- [Task instructions]
Copy out the records word for word, starting at the line that contains "The width and height of the screenshot is (155, 160)." and ending at the line that contains "Action: pos(102,24)", with both lines included and the pictures left out.

- [Exercise materials]

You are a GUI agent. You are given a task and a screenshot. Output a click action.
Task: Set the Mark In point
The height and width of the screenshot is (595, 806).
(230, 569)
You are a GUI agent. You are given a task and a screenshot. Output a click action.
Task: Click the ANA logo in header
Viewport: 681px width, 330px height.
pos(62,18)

---

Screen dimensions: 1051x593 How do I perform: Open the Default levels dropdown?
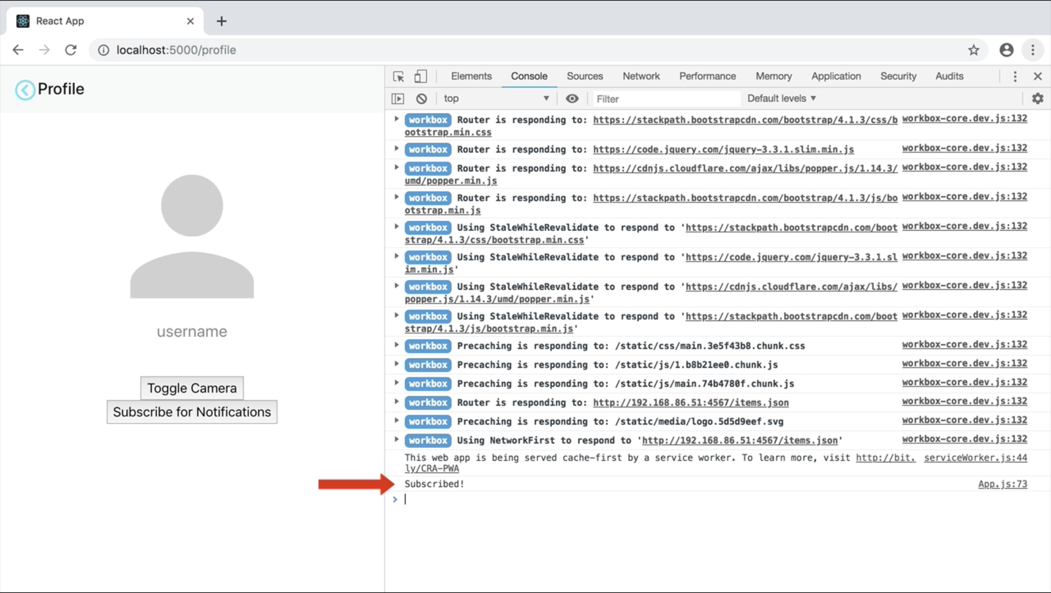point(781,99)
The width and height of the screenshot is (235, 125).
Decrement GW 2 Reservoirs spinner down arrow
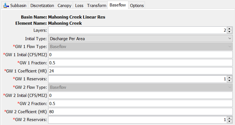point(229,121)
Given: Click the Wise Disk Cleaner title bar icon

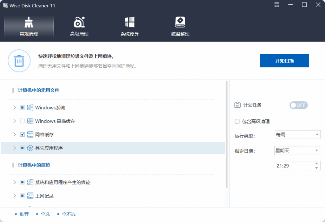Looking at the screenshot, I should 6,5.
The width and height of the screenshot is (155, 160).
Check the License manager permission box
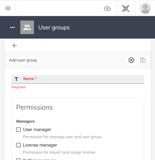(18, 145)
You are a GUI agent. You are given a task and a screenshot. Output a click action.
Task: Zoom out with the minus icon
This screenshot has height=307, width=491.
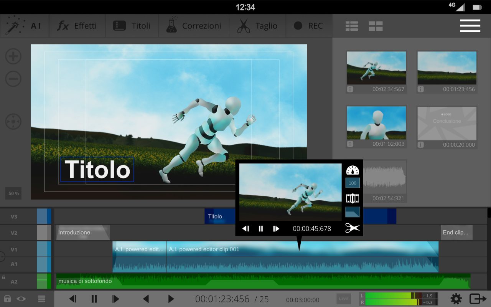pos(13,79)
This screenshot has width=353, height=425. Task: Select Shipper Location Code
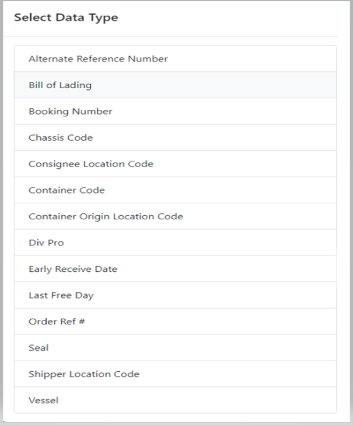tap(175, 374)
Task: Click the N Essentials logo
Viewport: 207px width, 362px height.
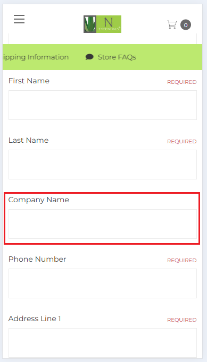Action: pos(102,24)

--

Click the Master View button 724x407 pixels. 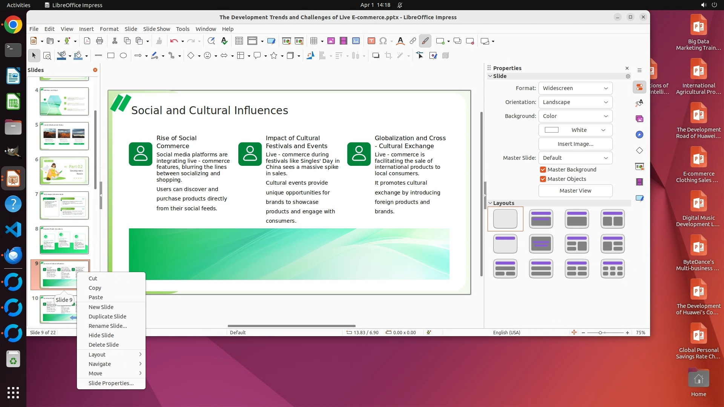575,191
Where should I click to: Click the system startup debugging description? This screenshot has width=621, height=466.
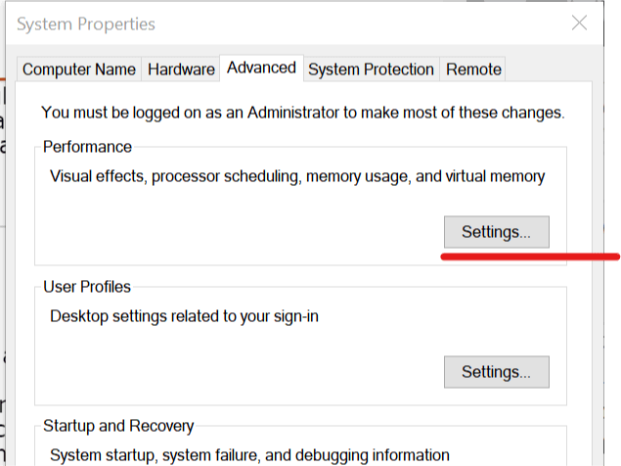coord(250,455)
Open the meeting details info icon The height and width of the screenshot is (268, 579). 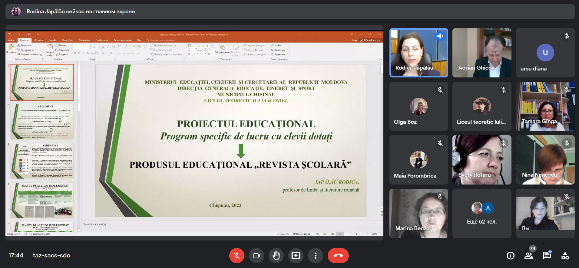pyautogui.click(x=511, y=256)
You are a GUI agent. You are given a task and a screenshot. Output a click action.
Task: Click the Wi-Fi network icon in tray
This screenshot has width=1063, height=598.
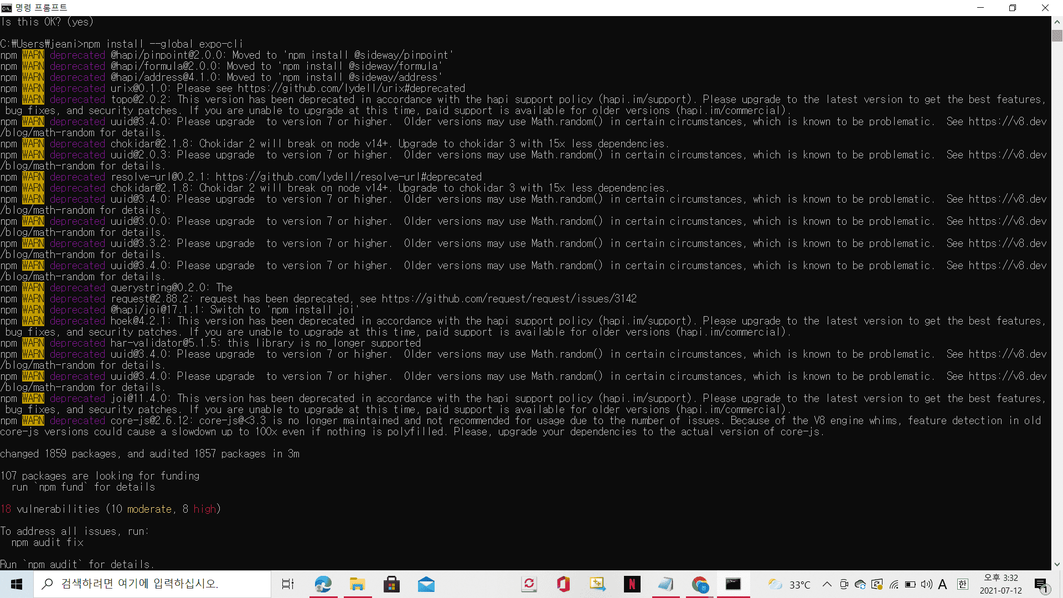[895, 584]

- [Exercise answer]
The width and height of the screenshot is (155, 160).
Check the License manager permission box
(18, 145)
You are a GUI agent. You are given a task and a screenshot. Output a click action.
Task: Zoom out with the minus icon
This screenshot has height=307, width=491.
pos(13,79)
This screenshot has width=353, height=425. Task: Select Shipper Location Code
tap(175, 374)
Task: Click the N Essentials logo
Viewport: 207px width, 362px height.
Action: pos(102,24)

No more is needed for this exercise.